Si terrà a Ragusa Ibla, dal 28 al 29 giugno, il XVI Congresso regionale Simeu. Tema centrale, la carenza, in Italia, di duemila medici di pronto Soccorso.
Nel 2025 la carenza stimata, complessivamente, è di circa 4180 (oltre 300 nella sola Sicilia). E’ un ritratto fosco quello che riguarda la Medicina di Emergenza- Urgenza, dove la qualità dei servizi ricade tutta sulle spalle di medici e operatori: complici della carenza di personale nei pronto soccorsi, sia i pensionamenti, che le criticità inerenti l’esiguo numero di specialisti formati dalle scuole di specializzazione.
A spiegarlo sono il Presidente regionale SIMEU (Società Italiana Medicina Emergenza- Urgenza) Antonio Giovanni Versace ed il direttore UOC MCAU- Ospedale Giovanni Paolo II – Azienda Sanitaria Provinciale di Ragusa, Giovanni Noto (anche tesoriere dell’ufficio di Presidenza del Consiglio Direttivo della SIMEU Sicilia), e presidente della XVI edizione del Congresso Regionale SIMEU- Sezione Sicilia, in occasione del quale sarà affrontato questo delicato tema. L’edizione congressuale dal titolo “Il Pronto Soccorso tra Organizzazione Clinica e Prevenzione, si terrà a Ragusa Ibla, nelle giornate del 28 e del 29 Giugno prossimi, presso l’Auditorium S. Vincenzo Ferreri.

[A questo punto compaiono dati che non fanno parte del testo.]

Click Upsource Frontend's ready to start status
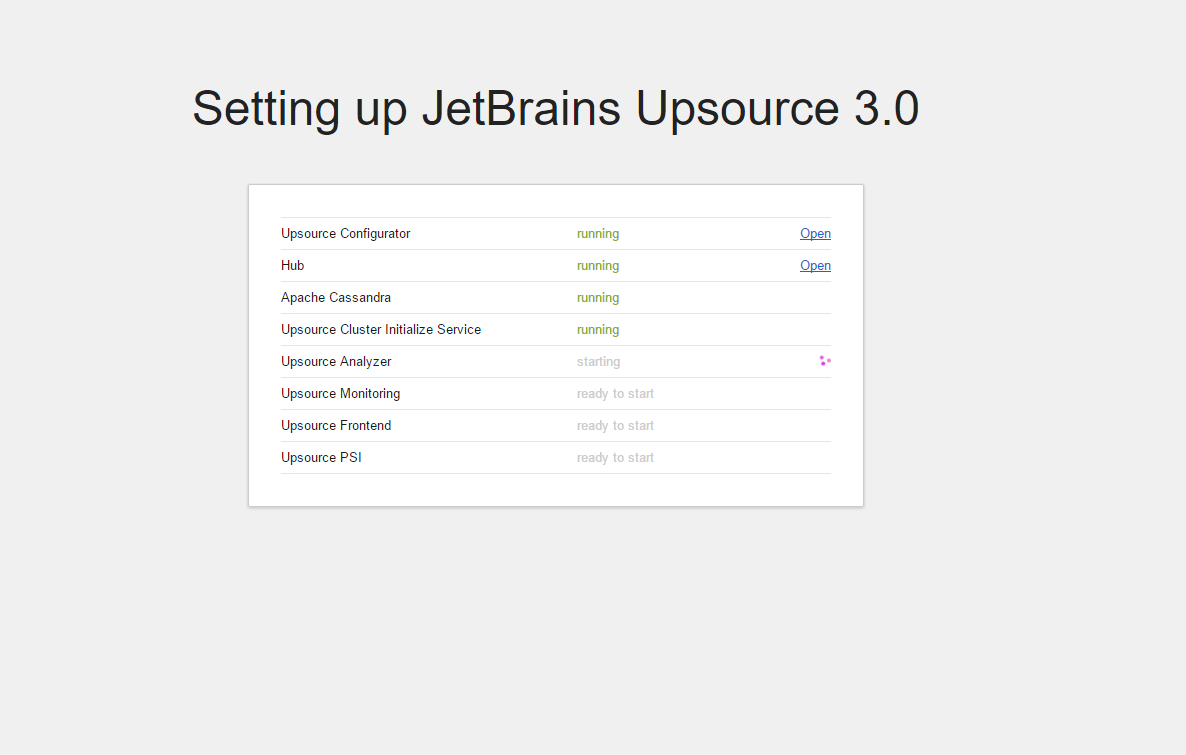click(x=615, y=425)
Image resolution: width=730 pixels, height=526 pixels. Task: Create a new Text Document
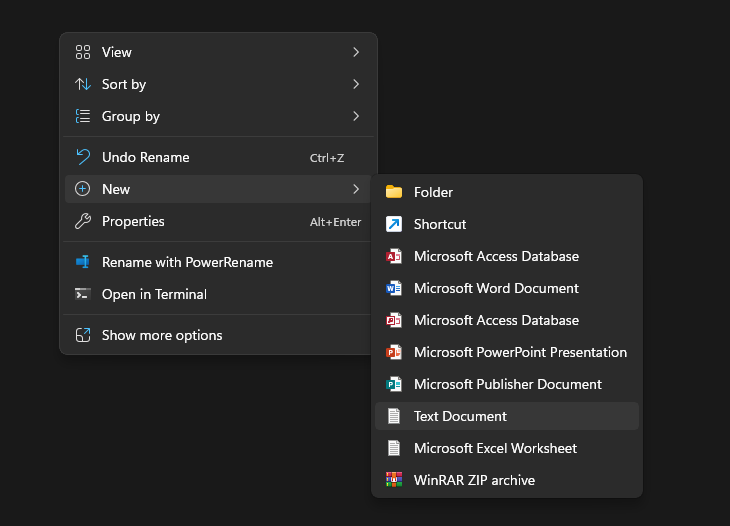pyautogui.click(x=460, y=416)
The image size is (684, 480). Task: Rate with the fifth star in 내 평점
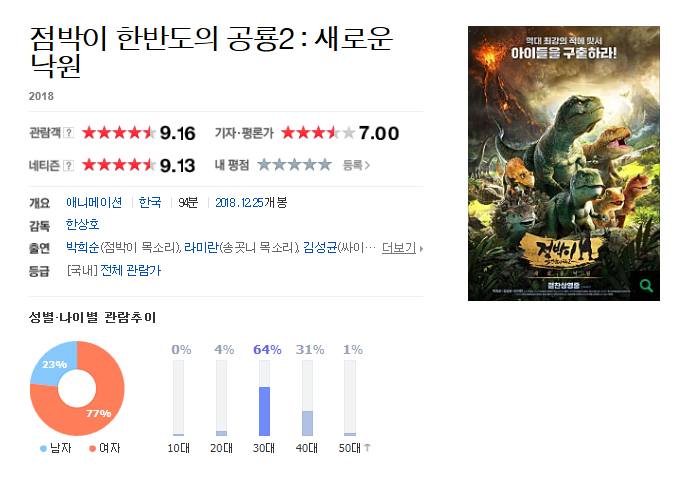pos(325,165)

“Accanto a ciò – rilevano Versace e Noto – persistono ancora criticità sul sovraffollamento dei pronto soccorsi, nonostante il decreto emanato dall’assessorato competente. Ciò perché ogni azienda avrebbe dovuto far seguire ad esso il proprio PAGS, ovvero il piano che prevedeva l’individuazione di posti tecnici e, conseguentemente, procedere alla modifica strutturale di parecchi pronto soccorsi, ma ciò non è avvenuto, a fronte della carenza di risorse economiche”. “Inoltre – concludono Versace e Noto – il decreto sul cd. overcrowding (sovraffollamento) non può, comunque, risolvere il problema a monte, esistente nel nostro Paese, legato al taglio dei posti letto per acuti. Sul punto, in particolare, in Sicilia la media dei posti letto per acuti è sotto quella nazionale: 2,3 /2,5 per mille abitanti, contro il dato di 3 posti letto ogni mille abitanti in Italia, già, a sua volta, ferma sotto la media europea dei 5,2 posti letto ogni mille abitanti. Ciò determina che, nel nostro caso, anche ottimizzando le procedure in pronto soccorso, con consistente contrazione dei tempi, grazie a tale decreto, una volta che i pazienti sono stati trattati, rimane il problema che in assenza di tali posti, non possono essere smistati prontamente e continuano a rimanere in sosta in area di emergenza-urgenza, anche giorni, in attesa che si liberi un posto di degenza”.